London – Kepala Staf Pertahanan Inggris, Jenderal Sir Nick Carter memperingatkan bahwa kelompok teroris Islamic State (ISIS) dan paham kekerasannya belum kalah dan ancaman terorisme terus berkembang biak dengan dampak mematikan.
Peringatan Jenderal Carter ini mengacu pada serangan pekan lalu di Jembatan London oleh teroris yang dibebaskan, Usman Khan sebagai contoh bahaya mematikan tengah mengancam masyarakat. Dia juga menekankan bahwa situasi di beberapa wilayah dunia tidak kondusif untuk mengurangi pertumbuhan ekstremisme.
Faktanya kondisi keamanan memburuk, kata Carter ini saat mengisi kuliah tahunannya di Royal United Services Institute (RUSI) di London, seperti dilansir dari The Independent, Minggu (8/12).
Carter juga mengingatkan peserta tentang pesannya tahun lalu terkait ketidakstabilan yang dapat berdampak pada meningkatnya ancaman keamanan.
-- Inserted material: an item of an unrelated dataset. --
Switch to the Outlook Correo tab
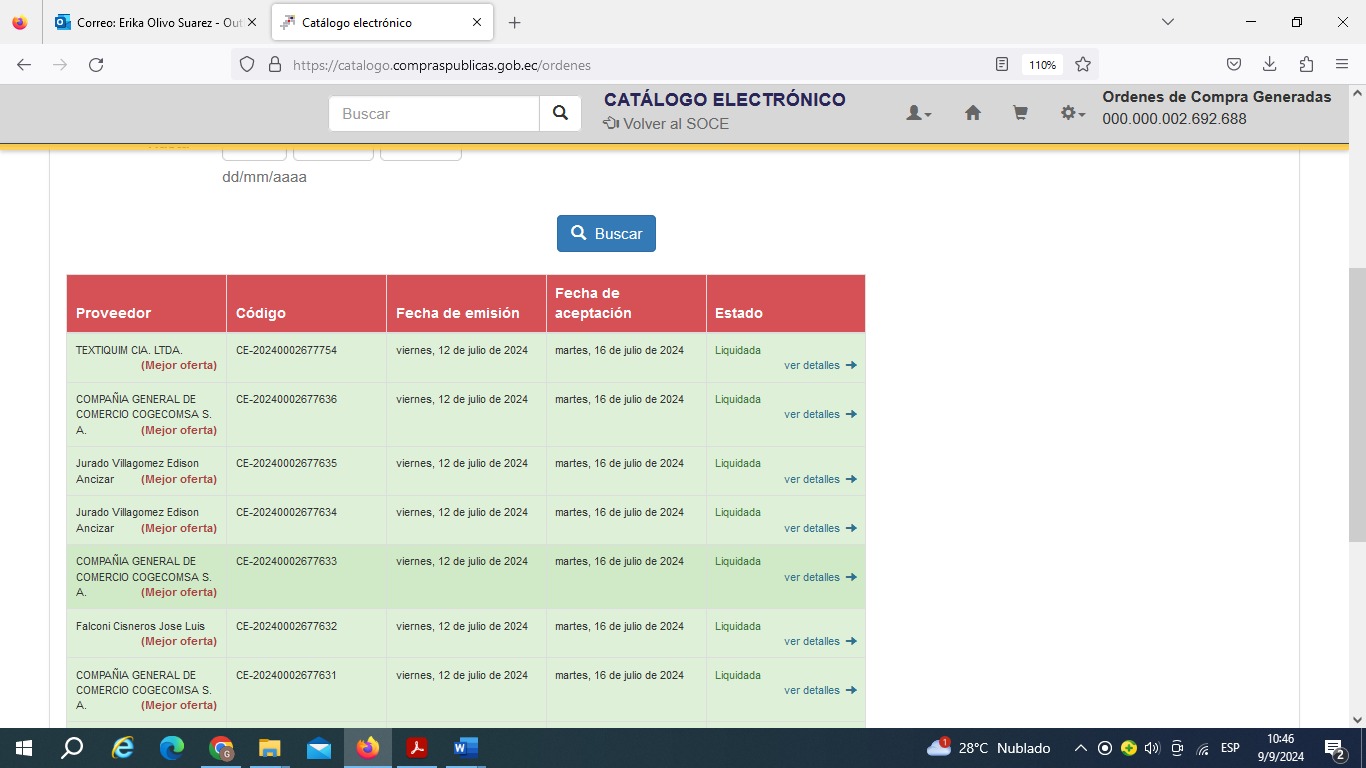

“Jadi apa yang berubah? Jika ada, peristiwa selama 12 bulan terakhir menunjukkan (situasi) menjadi semakin tidak stabil,” katanya saat berpidato pada Kamis malam.
Peringatan Jenderal Carter juga berkaitan dengan kekalahan ISIS – pandangan yang digaungkan komandan dan pejabat militer Inggris, Amerika, dan Barat lainnya – sangat berbeda dengan pernyataan Presiden AS, Donald Trump bahwa “ISIS telah 100 persen dikalahkan”.
Penyebab instabilitas lainnya, kata Jenderal Carter, perilaku agresif pemerintahan otoriter.
“Sistem multi-lateral yang telah menjamin keamanan, stabilitas, dan kemakmuran kami selama beberapa generasi terus dirusak oleh rezim otoriter yang berperilaku seolah-olah hak bersejarah mereka diingkari,” katanya.
“Ada konsensus yang berkembang bahwa gagasan ‘perang politik’ telah kembali. Ini adalah strategi yang dirancang untuk merusak kohesi, mengikis ketahanan ekonomi, politik dan sosial, dan menantang posisi strategis kita di wilayah-wilayah utama dunia,” lanjutnya.
Dia juga merujuk pada aktivitas Rusia di wilayah Atlantik Utara, yang dia sebut “berada pada puncak pasca-Perang Dingin”. Di luar Eropa, pergolakan berlanjut, dengan serbuan Turki ke Suriah, penyerangan tanker minyak di Teluk Persia, dan unjuk rasa meluas di Irak, Libanon dan negara lainnya di Timur Tengah.
Dia juga mengatakan faktor sosio-ekonomi bisa melahirkan ekstremisme. Untuk menghadapi ancaman ini memerlukan respons strategis yang mengintegrasikan semua kekuatan nasional.
“IMF dan Yayasan Brenthurst menyatakan bahwa 62 persen populasi sub-Sahara Afrika di bawah usia 25 tahun; pada 2030 populasinya akan menjadi sekitar 1,65 juta, dan pada 2050 akan meningkat dua kali lipat dari hari ini menjadi sekitar 2,1 miliar, dimana 900 juta tinggal di kota-kota,” jelasnya.
“Tata kelola yang buruk, konflik, pertumbuhan ekonomi yang parsial, dan perubahan iklim menunjukkan bahwa perpindahan penduduk dan migrasi akan meningkat secara signifikan dari jumlah yang relatif kecil yang telah kita lihat sejauh ini. Dan tentu saja, semua ini tidak terbantu oleh persaingan kekuatan yang hebat dan perebutan baru sumber daya Afrika,” sambungnya.
Seperti diketahui, Presiden AS, Donald Trump telah menggunakan argumen ISIS sudah dikalahkan 100 persen untuk penarikan pasukan AS dari Suriah – sebuah tindakan yang mengakibatkan kelompok-kelompok Kurdi yang telah bertempur bersama pasukan Amerika dan Barat dibiarkan menghadapi serangan militer Turki.
Pekan ini saat KTT NATO di Inggris, Presiden Prancis Emmanuel Macron secara terbuka sudah menantang pernyataan Trump terkait klaim mengalahkan ISIS.
“Prioritas pertama, karena ini belum selesai, adalah menyingkirkan ISIS dan kelompok-kelompok teroris ini. Ini belum selesai. Maaf saya harus mengatakan ini,” kata Macron.